The pictures emerging from Ukraine cut through geopolitics and into the heart of the matter: here we are, well into the 21st century, and the lives of millions of ordinary, innocent people are being thrown into disarray due to the pathological actions of one man.

A family crosses from pro-Russian separatists controlled territory to Ukrainian government controlled areas in Stanytsia Luhanska, the only crossing point open daily, in the Luhansk region, eastern Ukraine, Tuesday, Feb. 22, 2022.Credit:AP

For days the news has been full of images of Putin, of graphics depicting Ukraine and its geopolitical situation. But it is the photographs of everyday Ukranians that have the biggest impact on the rest of the world. The father, kneeling next to his young son in an attempt to comfort him as they descend into a metro station that is doubling as a bomb shelter. The teenage girls, sitting on their bags in a train station, clutching their mobile phones like life rafts. The people dragging cat carriers with them, heartbreaking symbols of a life anyone of us could be living. The mother, pushing her double buggy across the border and into the relative safety of Poland, weighed down with children and belongings.

Imagine – along with their packed lunch and gym kit – sending your child to school with a sticker on their clothes stating their blood type. “It’s like a piece of paper, with blood type information, the names of their parents, and telephone numbers,” one father told news outlet Today.com. Journalist Olga Tokariuk, who is based in Kyiv, added that some schools had made these stickers mandatory.

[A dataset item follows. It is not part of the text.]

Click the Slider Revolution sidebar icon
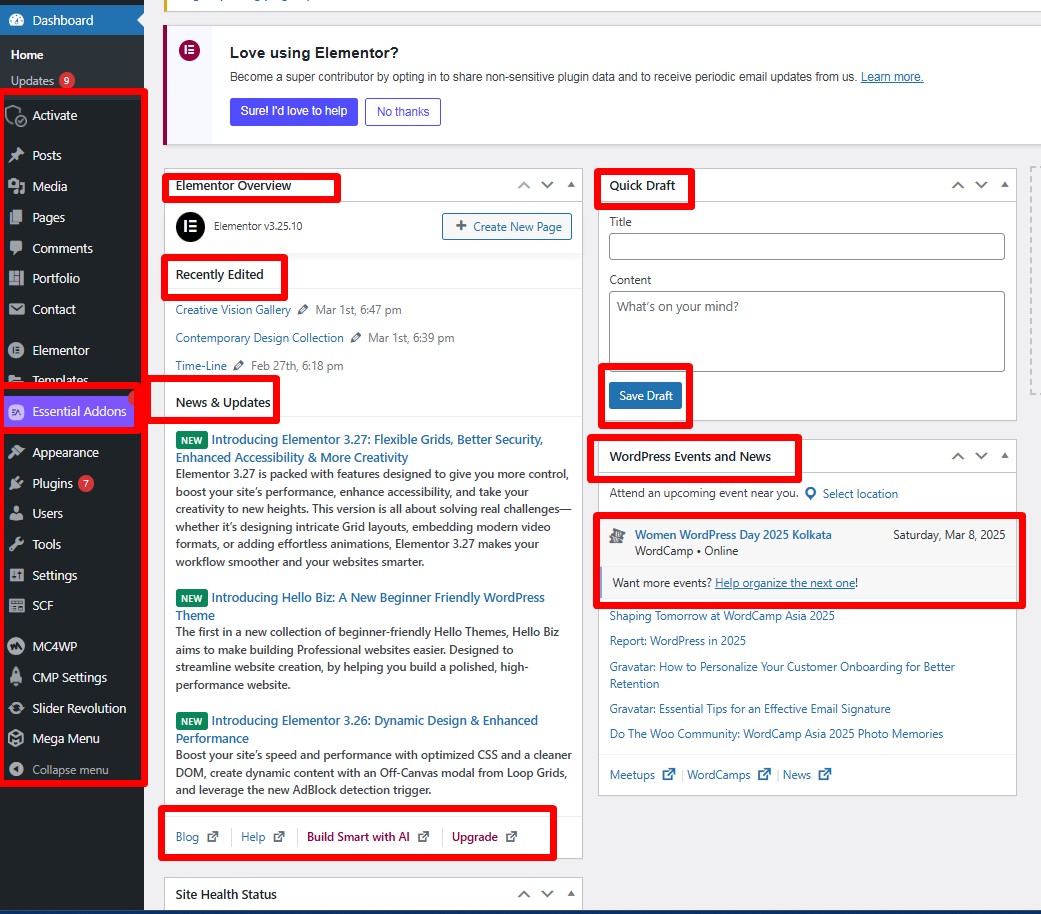This screenshot has width=1041, height=914. tap(16, 708)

Imagine being forced to have the conversation that one mother in Kyiv, named only as Khrystyna, did with her three children. “I had a very deep talk with my older daughter because, sometimes, she comes home from school by herself,” she told the same website, adding that she had told her other daughters, aged just five and three, to learn their address and her full name. “Of course, they could get too scared,” she says. “What they know is that, ‘You should listen to your mum and do what she says… And if you hear loud noises, you listen to me very carefully’.”

Oleksandr Manha comforts his 4 year-old daughter Sofia as his wife Anastasia Manha, 23, lulls her 2 month-old son Mykyta, where she lives with her family members, after alleged shelling by separatists forces in Novognativka, eastern Ukraine, Sunday, Feb. 20, 2022. Credit:AP

Imagine, in between trying to keep the world normal – not to mention manage the logistics of work and childcare – attending lectures on weapons use, in order to be able to keep a gun in the house. Or thinking how you might be able to aid the Ukrainian army. “Maybe I can help cook for [them],” suggests Khrystyna.

That this is happening is a stark reminder of the fragility of peace in the Western world. It is a reminder that war does not just happen in faraway lands, or to long-ago generations.

Humans have a remarkable ability to block out pain and suffering by distancing themselves, both emotionally and geographically, from the terrible conflict that exists in the world at all times. We sign petitions and post solidarity on social media, and then we get on with our lives. And as cold as this might be to say, that is a normal psychological response – if we really put our minds to all the horrors out there, none of us would be able to get up in the morning.

But now, not so far away, is a very visceral reminder of what happens when the democracy we take for granted is threatened. And so our hearts go out to the father with his son in the metro station, the mother with her double buggy… and all the humans in this apparently modern world who are currently dealing with the archaic horrors of war.